Estel's Dine by the Sea in San Pedro Town Belize
You can count on burning about 250 calories an hour snorkeling.  So before we started we estimated that about two pancakes, two cups of coffee, and a few eggs from Estel's would fortify us for the adventure.

Estel's is a sea side spot that shouldn't be missed. Like most of the places we visited, it was warm, friendly, and eclectic.  The hardest part of the experience was navigating all the choices on the menu and finding the best place to sit and enjoy the people and the view.  Also, like many places we found, despite Belize's reputation for terrible internet access, the WiFi was free (password blackcoffee btw) and adequate to accommodate our updating and texts.  
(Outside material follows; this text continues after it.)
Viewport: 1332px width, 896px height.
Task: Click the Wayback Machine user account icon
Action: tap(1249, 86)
After breakfast we headed for our 9 a.m. appointment to meet up with Ched Cabral co-owner of Reef Adventures .  Stephanie and I got there early and were fitted for our gear. It was $45 US per person for a two stop snorkeling tour of the reserve.  This would include time exploring the reef and time with the Nurse Sharks and Southern Sting Rays.

Getting some pre-dive advice from Ched of Reef Adventures.
We had a good discussion with Ched about the various watersports and tourism opportunities in the area.  In the height of the tourist season (starting around Thanksgiving) he is taking out as many as four groups a day scuba diving.  This is in pretty stark contrast to July when I am pretty sure that Stephanie and I were the only trip for the morning.  Ched didn’t seem to mind and our talk soon turned to food.  He insists that Beans and Rice and Rice and Beans are two separate dishes in Belize.  I will just have to trust him on that.
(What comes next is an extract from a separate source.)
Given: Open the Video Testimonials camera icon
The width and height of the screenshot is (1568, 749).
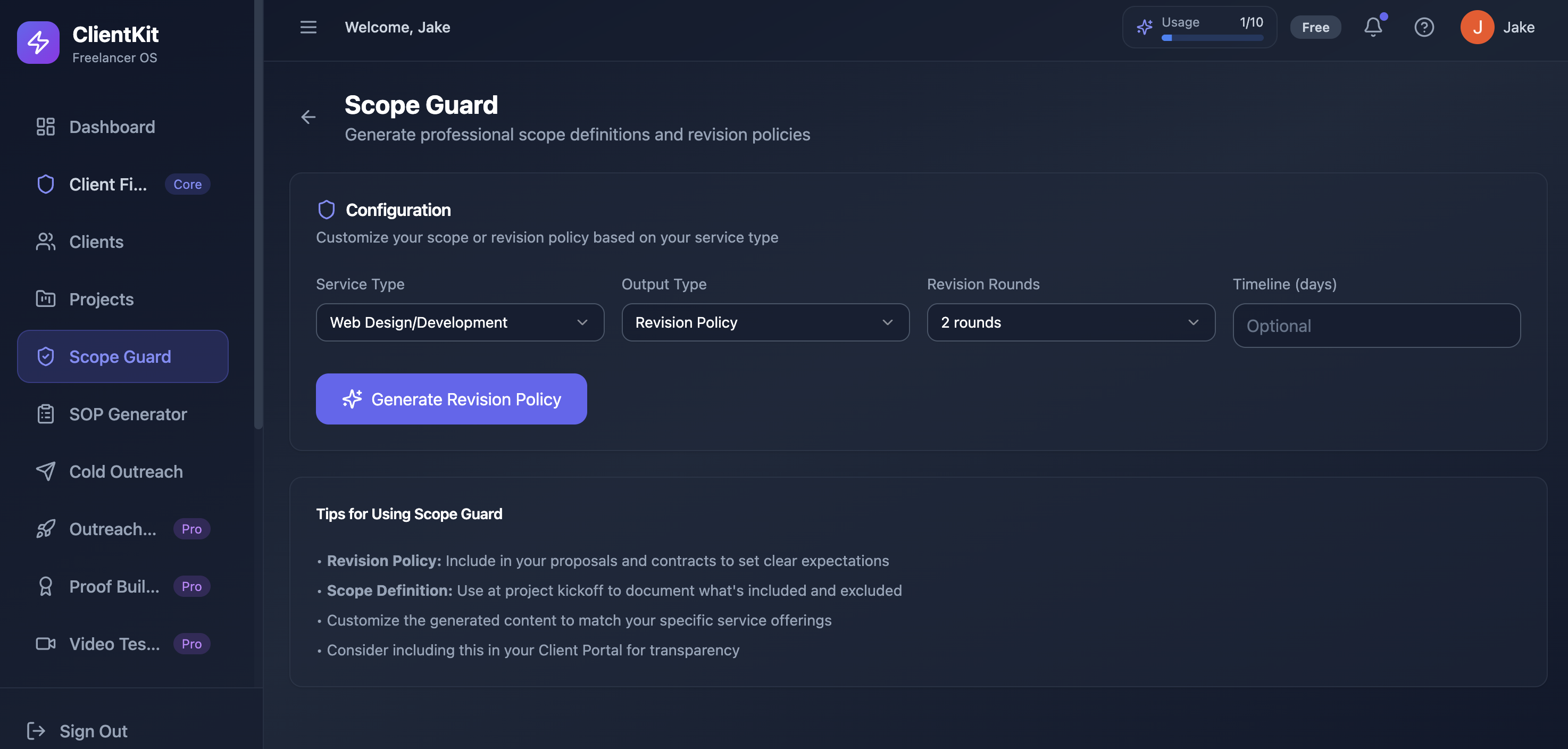Looking at the screenshot, I should pyautogui.click(x=45, y=644).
Our guide Orlando, explaining the finer points of bait.
Ched handed us off to Orlando, who after a quick fueling of the boat, took us to the reef.  The ride out took about fifteen minutes.  Depending on the wind and chop you may get there a few minutes sooner. It was one of my favorite boat rides both because of the beautiful water and the excitement of seeing the reef.

As we approached the reserve the first stop was to pay the park rangers who office out of their boats tethered to buoys.   Orlando paid the rangers (part of our fee) and after some banter found an unused buoy and tied up our boat.  In we went.


Nurse sharks coming to the side of the boat.
The first thing I noticed was a grouper, bigger than me, hanging out under our boat.  This and a school of curious Horse-eye Jacks with their beautiful silver sides and yellow tails.  Stephanie and I were also struck by the fact that all the fish seemed to know Orlando.  They would come to investigate us, but their interactions with him seemed more familial.  He was a great guide and we appreciated his knowledge and patience.  Other highlights included a long look at a green moray and several barracuda.

No stop to Hol Chan is complete without visiting Shark Ray Alley.  Originally a place where the fisherman cleaned their boats and catch prior to heading in to shore, it is now one of the top draws to the reserve.  Those years of chumming the waters have created a swarming community of Nurse Sharks and Southern Sting Rays.  They come to the arrival of new boats to the area and stay only as long as the guide feeds them fish.  It is a very contrived reality, but it works.  Like a child I jumped in for a chance to see these creatures up close.  I didn't need to catch them, or hold on to them, like some, but the close up view of the sharks and rays was a terrific ending to the morning.

Tomorrow we head inland along the Northern Highway to Crooked Tree Wildlife Sanctuary.  Stephanie heads home and I begin my week of more structured meetings and tours.